- Text passage -
>> Start
Security audit of libtorrent

Author:	Arvid Norberg, arvid@libtorrent.org

In the 4th quarter of 2020 Mozilla Open Source Support Awards commissioned a security audit of libtorrent, to be performed by include security.

The full report from the audit can be found here.

This document discusses the issues raised by the report as well as describes the changes made to libtorrent in response to it. These changes were included in libtorrent version 1.2.12 and version 2.0.2.

Comments on this document are welcome through any of these means:

email them to arvid@libtorrent.org
email to libtorrent mailing list
an issue on github.

issues brought up in the report

F1: Server-Side Request Forgery (SSRF)
F2: Compile Options Can Remove Assert Security Validation
F3: Confidential and Security Relevant Information Stored in Logs
F4: Pseudo Random Number Generator Is Vulnerable to Prediction Attack
F5: Potential Null Pointer Dereference Issues
F6: Integer Overflow
F7: Magnet URIs Allow IDNA Domain Names
I1: Additional Documentation and Automation
I2: Automated Fuzzer Generation
I3: Type Confusion and Integer Overflow Improvements

F1: Server-Side Request Forgery (SSRF)

For background, see OWASP definition of SSRF.

Running a tracker on the local network is an established use case for BitTorrent (here). Filtering all tracker requests to the local network is not feasible. Running a tracker on the loopback device would seem to only make sense for testing.

The SSRF issue is not limited to tracker URLs, but also applies to web seeds. A web seed can be embedded in a .torrent file as well as included in a magnet link.

The report says:

If user-controllable URLs must be requested then sanitizing them in a manner similar to the SafeCurl library is recommended (see the link in the reference section).

The SafeCurl library, as I understand is, sanitizes URLs based on include- and exclude lists of host names, IP addresses, ports, schemes.

tracker and web seed protocols

Tracker URLs can be arbitrary URLs that libtorrent appends certain query string parameters to (like &info_hash= etc.). The path component of a tracker URL is typically not relevant, and most trackers follow the convention of using /announce.

A web seed for a multi-file torrent cannot include any query string arguments and libtorrent will append the path to the file that's being requested. However, the response from the web seed can redirect to any arbitrary URL, including on the local network. A web seed for a single-file torrent can be any arbitrary URL.

Web seed HTTP requests will almost always be a range request (unless the file is so small to fit in one or a few pieces).

What heuristics and restrictions could libtorrent implement to mitigate attacks?

Both trackers and web seeds only use HTTP GET request, i.e. no POST for example. This ought to protect certain APIs that mutate state.
>> End
- Excerpted records -
>> Start
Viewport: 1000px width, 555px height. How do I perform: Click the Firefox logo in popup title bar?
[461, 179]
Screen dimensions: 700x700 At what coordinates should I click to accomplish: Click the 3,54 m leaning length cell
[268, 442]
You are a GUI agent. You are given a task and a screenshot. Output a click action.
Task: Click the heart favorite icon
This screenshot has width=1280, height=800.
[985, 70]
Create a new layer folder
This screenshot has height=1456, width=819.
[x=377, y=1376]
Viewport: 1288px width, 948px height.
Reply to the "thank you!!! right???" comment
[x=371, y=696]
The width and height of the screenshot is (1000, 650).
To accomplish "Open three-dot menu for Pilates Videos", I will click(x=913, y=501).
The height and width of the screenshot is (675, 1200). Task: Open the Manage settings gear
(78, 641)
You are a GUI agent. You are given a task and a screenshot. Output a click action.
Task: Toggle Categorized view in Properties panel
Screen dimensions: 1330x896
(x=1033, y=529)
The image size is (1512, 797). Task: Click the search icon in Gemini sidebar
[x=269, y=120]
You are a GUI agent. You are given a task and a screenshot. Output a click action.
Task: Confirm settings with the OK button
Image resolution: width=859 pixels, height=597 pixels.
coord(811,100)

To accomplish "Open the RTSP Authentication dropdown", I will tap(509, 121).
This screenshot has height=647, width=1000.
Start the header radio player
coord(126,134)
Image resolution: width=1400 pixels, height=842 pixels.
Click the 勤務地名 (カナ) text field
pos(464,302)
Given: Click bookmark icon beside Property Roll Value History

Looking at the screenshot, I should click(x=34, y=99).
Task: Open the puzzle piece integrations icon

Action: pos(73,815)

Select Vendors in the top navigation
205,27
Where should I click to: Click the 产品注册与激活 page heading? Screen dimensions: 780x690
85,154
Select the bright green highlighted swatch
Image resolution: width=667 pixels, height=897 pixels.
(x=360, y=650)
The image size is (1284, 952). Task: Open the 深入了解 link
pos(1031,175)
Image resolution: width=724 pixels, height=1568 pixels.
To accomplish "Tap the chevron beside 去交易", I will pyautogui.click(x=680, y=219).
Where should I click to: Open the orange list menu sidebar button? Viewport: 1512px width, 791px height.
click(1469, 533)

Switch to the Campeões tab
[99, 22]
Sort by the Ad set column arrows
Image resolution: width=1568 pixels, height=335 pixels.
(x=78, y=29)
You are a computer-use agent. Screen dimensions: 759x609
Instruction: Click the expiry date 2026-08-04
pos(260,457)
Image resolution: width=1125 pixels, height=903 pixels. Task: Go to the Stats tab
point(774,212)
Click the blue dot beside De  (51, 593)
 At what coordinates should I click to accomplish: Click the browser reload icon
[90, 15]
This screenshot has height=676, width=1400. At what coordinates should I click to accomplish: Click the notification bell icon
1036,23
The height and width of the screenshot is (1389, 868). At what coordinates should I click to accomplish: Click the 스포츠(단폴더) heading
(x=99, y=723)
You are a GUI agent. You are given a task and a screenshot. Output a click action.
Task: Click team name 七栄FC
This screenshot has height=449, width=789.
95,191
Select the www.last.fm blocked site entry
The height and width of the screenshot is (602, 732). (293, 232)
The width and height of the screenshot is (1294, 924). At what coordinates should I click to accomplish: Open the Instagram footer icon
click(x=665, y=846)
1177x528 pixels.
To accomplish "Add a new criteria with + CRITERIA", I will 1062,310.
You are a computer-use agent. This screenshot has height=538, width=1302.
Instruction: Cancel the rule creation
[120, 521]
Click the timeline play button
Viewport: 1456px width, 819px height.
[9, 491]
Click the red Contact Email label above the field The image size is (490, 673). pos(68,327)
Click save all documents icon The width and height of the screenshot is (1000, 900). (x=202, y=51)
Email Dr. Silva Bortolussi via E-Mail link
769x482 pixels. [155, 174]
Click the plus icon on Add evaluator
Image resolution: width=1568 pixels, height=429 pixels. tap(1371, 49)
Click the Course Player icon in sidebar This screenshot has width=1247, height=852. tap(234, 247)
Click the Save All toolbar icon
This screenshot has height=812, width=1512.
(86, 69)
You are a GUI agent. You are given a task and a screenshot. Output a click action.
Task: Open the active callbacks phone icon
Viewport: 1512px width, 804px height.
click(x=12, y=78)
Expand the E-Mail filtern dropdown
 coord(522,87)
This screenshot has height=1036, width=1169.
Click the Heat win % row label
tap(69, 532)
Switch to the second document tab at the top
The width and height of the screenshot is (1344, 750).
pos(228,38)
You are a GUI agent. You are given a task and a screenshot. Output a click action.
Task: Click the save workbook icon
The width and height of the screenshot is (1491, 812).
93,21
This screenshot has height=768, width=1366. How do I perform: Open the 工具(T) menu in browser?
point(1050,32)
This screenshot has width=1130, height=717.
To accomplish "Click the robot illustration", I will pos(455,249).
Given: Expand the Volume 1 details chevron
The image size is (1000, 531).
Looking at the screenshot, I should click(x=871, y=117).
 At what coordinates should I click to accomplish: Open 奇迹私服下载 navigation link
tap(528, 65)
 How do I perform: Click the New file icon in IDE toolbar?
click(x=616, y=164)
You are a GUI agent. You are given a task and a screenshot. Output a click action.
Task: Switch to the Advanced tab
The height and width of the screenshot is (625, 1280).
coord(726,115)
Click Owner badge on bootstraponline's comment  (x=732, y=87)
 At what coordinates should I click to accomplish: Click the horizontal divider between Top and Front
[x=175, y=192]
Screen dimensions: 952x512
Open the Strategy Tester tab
>> End
- Directions -
From the libtorrent security audit text, extract word for word the part starting with "The SSRF issue" and going on through "addresses, ports, schemes.".

- Result -
The SSRF issue is not limited to tracker URLs, but also applies to web seeds. A web seed can be embedded in a .torrent file as well as included in a magnet link.

The report says:

If user-controllable URLs must be requested then sanitizing them in a manner similar to the SafeCurl library is recommended (see the link in the reference section).

The SafeCurl library, as I understand is, sanitizes URLs based on include- and exclude lists of host names, IP addresses, ports, schemes.